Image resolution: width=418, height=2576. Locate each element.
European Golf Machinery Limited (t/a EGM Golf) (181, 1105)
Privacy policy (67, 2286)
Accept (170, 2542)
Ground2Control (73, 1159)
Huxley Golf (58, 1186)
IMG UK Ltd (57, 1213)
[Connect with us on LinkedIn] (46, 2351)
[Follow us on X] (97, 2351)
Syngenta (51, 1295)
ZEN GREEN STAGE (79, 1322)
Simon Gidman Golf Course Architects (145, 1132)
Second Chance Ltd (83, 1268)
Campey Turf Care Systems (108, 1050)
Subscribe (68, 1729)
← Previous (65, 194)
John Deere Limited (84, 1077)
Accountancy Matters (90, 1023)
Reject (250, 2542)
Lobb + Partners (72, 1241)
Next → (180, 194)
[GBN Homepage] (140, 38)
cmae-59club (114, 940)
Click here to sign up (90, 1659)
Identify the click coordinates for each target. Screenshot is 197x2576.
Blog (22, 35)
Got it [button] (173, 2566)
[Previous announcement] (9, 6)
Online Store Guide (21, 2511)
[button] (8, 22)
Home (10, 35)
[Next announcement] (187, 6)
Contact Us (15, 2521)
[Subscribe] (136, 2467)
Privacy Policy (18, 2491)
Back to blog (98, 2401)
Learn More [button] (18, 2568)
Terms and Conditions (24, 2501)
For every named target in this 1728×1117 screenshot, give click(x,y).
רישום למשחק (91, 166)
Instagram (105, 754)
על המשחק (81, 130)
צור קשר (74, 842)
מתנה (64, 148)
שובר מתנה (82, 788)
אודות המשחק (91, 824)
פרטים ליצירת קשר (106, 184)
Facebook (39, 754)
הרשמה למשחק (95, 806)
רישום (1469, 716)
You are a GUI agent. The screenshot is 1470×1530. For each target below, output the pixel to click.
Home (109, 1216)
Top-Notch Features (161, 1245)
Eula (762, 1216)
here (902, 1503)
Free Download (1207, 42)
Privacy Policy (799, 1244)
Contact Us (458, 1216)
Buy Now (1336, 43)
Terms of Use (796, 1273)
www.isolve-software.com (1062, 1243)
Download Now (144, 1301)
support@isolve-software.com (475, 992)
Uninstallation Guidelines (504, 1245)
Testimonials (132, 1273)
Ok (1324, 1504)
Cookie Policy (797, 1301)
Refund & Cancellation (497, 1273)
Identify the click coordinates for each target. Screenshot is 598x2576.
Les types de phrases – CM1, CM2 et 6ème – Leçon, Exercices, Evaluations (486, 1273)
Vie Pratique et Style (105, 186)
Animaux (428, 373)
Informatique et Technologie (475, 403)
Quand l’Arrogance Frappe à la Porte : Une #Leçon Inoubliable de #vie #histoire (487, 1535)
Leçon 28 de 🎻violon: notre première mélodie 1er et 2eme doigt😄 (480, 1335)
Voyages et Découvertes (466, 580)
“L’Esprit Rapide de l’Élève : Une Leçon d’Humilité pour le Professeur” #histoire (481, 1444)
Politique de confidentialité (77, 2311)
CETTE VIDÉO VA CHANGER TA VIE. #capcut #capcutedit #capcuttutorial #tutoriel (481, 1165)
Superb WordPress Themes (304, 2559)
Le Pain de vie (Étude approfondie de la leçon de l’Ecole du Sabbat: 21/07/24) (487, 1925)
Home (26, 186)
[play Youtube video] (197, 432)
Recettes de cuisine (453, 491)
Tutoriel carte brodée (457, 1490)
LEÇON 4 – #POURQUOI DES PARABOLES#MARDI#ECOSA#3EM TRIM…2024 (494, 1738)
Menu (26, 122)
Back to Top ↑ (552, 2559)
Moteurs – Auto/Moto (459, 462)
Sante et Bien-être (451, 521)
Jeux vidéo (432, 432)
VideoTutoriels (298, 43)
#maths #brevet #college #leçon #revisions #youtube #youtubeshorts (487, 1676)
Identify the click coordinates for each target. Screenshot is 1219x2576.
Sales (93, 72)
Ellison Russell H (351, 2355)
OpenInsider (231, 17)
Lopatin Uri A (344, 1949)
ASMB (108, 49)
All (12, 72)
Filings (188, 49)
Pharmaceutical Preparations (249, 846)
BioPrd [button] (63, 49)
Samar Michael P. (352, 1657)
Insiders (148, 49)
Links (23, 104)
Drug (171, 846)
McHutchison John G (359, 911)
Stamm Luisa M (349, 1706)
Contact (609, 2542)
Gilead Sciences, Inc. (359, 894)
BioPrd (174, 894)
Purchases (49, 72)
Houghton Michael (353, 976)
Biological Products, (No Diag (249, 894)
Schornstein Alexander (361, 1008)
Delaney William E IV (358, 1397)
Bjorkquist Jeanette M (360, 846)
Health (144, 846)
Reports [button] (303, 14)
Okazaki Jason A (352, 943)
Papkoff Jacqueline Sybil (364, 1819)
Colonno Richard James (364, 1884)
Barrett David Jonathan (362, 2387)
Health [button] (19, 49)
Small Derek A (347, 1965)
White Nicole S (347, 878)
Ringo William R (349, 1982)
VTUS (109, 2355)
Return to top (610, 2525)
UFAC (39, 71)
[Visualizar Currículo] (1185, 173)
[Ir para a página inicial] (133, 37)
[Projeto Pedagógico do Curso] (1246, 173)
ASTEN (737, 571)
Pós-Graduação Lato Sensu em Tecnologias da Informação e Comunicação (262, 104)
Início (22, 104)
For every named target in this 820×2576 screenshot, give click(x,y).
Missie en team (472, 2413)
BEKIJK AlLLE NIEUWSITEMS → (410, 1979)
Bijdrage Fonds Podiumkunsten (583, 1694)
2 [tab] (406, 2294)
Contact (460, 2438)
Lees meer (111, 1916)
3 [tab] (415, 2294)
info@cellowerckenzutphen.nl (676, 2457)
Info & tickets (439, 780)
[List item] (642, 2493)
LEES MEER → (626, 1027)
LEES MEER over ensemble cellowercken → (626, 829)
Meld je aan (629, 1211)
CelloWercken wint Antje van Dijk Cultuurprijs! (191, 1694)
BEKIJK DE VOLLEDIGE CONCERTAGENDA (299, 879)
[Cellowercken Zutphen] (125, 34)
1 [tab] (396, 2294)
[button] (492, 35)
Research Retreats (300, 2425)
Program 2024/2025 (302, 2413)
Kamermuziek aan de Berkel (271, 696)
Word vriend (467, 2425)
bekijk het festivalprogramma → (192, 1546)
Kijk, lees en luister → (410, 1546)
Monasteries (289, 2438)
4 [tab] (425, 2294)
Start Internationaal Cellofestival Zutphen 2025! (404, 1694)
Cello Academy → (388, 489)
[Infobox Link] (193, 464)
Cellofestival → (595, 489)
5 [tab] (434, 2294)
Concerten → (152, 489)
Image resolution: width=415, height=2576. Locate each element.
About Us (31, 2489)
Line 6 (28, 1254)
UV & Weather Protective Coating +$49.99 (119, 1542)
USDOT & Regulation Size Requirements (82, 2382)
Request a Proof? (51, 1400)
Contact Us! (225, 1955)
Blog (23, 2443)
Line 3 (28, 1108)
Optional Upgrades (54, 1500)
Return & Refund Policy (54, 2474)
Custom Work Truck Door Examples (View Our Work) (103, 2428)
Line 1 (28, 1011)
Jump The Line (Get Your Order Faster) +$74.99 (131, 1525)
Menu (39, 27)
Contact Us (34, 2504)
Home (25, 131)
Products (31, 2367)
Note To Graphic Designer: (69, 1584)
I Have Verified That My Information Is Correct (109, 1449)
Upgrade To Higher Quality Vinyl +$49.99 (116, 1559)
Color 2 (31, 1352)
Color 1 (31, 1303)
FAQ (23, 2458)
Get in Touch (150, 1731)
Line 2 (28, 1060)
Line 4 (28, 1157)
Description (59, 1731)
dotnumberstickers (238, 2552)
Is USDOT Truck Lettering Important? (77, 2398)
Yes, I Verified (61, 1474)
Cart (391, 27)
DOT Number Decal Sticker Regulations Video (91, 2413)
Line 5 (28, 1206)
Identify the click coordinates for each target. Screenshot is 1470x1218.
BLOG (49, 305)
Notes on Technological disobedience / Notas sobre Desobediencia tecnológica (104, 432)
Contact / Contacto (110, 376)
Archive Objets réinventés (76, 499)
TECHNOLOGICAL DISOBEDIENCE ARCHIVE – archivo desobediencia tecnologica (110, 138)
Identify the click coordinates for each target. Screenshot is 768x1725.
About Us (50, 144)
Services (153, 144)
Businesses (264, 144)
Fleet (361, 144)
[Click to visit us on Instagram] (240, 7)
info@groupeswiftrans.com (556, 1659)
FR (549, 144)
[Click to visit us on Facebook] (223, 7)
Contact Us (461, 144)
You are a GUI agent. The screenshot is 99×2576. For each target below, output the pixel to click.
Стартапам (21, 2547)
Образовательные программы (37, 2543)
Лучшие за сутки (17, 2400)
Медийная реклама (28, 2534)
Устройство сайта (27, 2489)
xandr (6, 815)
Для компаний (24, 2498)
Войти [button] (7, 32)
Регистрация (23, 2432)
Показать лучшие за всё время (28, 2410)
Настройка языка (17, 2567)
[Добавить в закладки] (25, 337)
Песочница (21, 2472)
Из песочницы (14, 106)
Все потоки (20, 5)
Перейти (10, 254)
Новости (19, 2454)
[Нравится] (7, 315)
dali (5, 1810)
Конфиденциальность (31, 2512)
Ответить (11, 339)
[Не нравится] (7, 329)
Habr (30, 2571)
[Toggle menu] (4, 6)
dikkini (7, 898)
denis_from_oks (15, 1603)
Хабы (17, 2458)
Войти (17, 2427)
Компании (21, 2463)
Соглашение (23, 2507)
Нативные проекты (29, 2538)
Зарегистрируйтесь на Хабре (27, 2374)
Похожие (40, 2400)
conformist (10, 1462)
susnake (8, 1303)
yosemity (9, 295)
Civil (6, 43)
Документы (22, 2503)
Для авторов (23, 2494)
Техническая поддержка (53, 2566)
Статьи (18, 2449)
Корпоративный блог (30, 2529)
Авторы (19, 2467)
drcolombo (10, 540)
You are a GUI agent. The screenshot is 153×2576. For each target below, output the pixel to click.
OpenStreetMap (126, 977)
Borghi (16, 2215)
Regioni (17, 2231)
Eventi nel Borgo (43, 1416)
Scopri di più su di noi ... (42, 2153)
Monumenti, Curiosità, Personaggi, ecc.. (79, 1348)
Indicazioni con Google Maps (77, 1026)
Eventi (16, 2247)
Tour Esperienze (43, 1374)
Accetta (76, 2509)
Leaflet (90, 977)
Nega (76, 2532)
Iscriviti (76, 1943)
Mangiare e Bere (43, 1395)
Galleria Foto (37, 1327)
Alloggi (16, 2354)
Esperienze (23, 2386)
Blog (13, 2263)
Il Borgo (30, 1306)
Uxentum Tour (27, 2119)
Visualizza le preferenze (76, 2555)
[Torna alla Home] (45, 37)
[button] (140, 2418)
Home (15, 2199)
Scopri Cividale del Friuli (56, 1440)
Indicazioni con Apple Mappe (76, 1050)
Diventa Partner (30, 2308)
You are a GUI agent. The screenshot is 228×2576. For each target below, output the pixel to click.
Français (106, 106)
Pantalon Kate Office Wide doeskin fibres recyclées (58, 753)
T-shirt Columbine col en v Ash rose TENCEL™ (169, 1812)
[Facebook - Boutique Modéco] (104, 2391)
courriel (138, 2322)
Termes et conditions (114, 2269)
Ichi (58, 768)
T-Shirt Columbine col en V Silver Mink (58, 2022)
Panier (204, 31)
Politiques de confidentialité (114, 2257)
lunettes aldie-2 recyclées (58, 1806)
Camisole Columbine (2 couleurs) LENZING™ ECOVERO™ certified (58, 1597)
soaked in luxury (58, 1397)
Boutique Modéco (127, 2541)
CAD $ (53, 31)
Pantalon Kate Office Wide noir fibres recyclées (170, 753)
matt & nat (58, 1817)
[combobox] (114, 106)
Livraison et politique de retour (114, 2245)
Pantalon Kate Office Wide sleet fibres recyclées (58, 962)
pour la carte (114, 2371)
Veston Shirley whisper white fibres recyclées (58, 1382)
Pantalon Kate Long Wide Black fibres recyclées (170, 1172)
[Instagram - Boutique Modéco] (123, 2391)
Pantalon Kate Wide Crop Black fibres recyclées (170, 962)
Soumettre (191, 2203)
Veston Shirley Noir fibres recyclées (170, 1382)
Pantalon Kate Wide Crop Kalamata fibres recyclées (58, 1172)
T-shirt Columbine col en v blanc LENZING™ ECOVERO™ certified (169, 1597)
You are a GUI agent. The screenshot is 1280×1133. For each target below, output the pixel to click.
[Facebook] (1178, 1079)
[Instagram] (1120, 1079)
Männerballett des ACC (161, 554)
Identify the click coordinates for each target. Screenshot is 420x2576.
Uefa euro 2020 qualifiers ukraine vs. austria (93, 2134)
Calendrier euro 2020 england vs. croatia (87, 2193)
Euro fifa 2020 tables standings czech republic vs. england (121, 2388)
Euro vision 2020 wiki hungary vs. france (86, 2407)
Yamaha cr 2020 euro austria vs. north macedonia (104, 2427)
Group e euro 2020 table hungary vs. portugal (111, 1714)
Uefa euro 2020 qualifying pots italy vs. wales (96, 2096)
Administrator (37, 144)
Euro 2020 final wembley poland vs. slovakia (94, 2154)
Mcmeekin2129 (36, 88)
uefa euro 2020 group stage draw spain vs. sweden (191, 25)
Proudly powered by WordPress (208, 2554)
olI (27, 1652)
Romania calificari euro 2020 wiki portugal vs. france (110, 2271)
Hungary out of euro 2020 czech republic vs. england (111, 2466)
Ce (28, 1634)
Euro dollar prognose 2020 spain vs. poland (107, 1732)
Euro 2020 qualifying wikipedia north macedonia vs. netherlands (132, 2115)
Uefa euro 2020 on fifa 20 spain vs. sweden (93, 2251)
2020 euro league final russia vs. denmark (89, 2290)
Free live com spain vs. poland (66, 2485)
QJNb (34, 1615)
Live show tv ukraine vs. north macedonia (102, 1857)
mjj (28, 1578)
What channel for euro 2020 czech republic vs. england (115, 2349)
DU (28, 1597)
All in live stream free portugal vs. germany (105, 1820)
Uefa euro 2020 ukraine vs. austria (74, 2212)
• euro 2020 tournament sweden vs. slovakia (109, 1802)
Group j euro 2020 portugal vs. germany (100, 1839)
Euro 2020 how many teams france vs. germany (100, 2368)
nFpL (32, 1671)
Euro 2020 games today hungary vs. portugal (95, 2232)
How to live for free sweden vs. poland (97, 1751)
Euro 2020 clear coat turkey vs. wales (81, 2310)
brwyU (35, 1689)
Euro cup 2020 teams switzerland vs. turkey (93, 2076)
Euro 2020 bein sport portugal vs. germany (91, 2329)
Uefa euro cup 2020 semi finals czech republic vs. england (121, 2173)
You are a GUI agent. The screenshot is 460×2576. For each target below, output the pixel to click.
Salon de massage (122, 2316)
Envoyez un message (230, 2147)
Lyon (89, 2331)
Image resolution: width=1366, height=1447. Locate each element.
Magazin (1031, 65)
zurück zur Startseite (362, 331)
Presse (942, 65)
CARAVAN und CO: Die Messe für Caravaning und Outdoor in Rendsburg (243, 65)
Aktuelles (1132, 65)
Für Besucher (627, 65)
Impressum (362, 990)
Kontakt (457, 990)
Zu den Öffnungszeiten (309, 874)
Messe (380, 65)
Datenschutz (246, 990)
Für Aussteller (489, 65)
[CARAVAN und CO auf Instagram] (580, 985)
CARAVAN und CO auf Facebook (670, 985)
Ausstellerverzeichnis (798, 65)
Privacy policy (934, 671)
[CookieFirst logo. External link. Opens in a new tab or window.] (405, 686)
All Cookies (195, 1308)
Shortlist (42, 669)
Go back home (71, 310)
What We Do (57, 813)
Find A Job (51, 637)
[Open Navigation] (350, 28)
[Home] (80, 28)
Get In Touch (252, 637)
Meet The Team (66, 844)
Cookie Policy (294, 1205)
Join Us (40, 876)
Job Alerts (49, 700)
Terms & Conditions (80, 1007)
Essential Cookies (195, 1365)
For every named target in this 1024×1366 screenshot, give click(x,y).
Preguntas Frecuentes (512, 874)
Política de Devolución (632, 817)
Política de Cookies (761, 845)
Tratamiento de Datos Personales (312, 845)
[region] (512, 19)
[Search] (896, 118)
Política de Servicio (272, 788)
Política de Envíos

-----

Problem to solve = The answer should be the first line of the material and every line after it through the line containing "www.isolve-software.com (1062, 1243)", exactly as written, and nothing else.

Response below =
Image resolution: width=418, height=2576. Locate each element.
European Golf Machinery Limited (t/a EGM Golf) (181, 1105)
Privacy policy (67, 2286)
Accept (170, 2542)
Ground2Control (73, 1159)
Huxley Golf (58, 1186)
IMG UK Ltd (57, 1213)
[Connect with us on LinkedIn] (46, 2351)
[Follow us on X] (97, 2351)
Syngenta (51, 1295)
ZEN GREEN STAGE (79, 1322)
Simon Gidman Golf Course Architects (145, 1132)
Second Chance Ltd (83, 1268)
Campey Turf Care Systems (108, 1050)
Subscribe (68, 1729)
← Previous (65, 194)
John Deere Limited (84, 1077)
Accountancy Matters (90, 1023)
Reject (250, 2542)
Lobb + Partners (72, 1241)
Next → (180, 194)
[GBN Homepage] (140, 38)
cmae-59club (114, 940)
Click here to sign up (90, 1659)
Identify the click coordinates for each target. Screenshot is 197x2576.
Blog (22, 35)
Got it [button] (173, 2566)
[Previous announcement] (9, 6)
Online Store Guide (21, 2511)
[button] (8, 22)
Home (10, 35)
[Next announcement] (187, 6)
Contact Us (15, 2521)
[Subscribe] (136, 2467)
Privacy Policy (18, 2491)
Back to blog (98, 2401)
Learn More [button] (18, 2568)
Terms and Conditions (24, 2501)
For every named target in this 1728×1117 screenshot, give click(x,y).
רישום למשחק (91, 166)
Instagram (105, 754)
על המשחק (81, 130)
צור קשר (74, 842)
מתנה (64, 148)
שובר מתנה (82, 788)
אודות המשחק (91, 824)
פרטים ליצירת קשר (106, 184)
Facebook (39, 754)
הרשמה למשחק (95, 806)
רישום (1469, 716)
You are a GUI agent. The screenshot is 1470×1530. For each target below, output the pixel to click.
Home (109, 1216)
Top-Notch Features (161, 1245)
Eula (762, 1216)
here (902, 1503)
Free Download (1207, 42)
Privacy Policy (799, 1244)
Contact Us (458, 1216)
Buy Now (1336, 43)
Terms of Use (796, 1273)
www.isolve-software.com (1062, 1243)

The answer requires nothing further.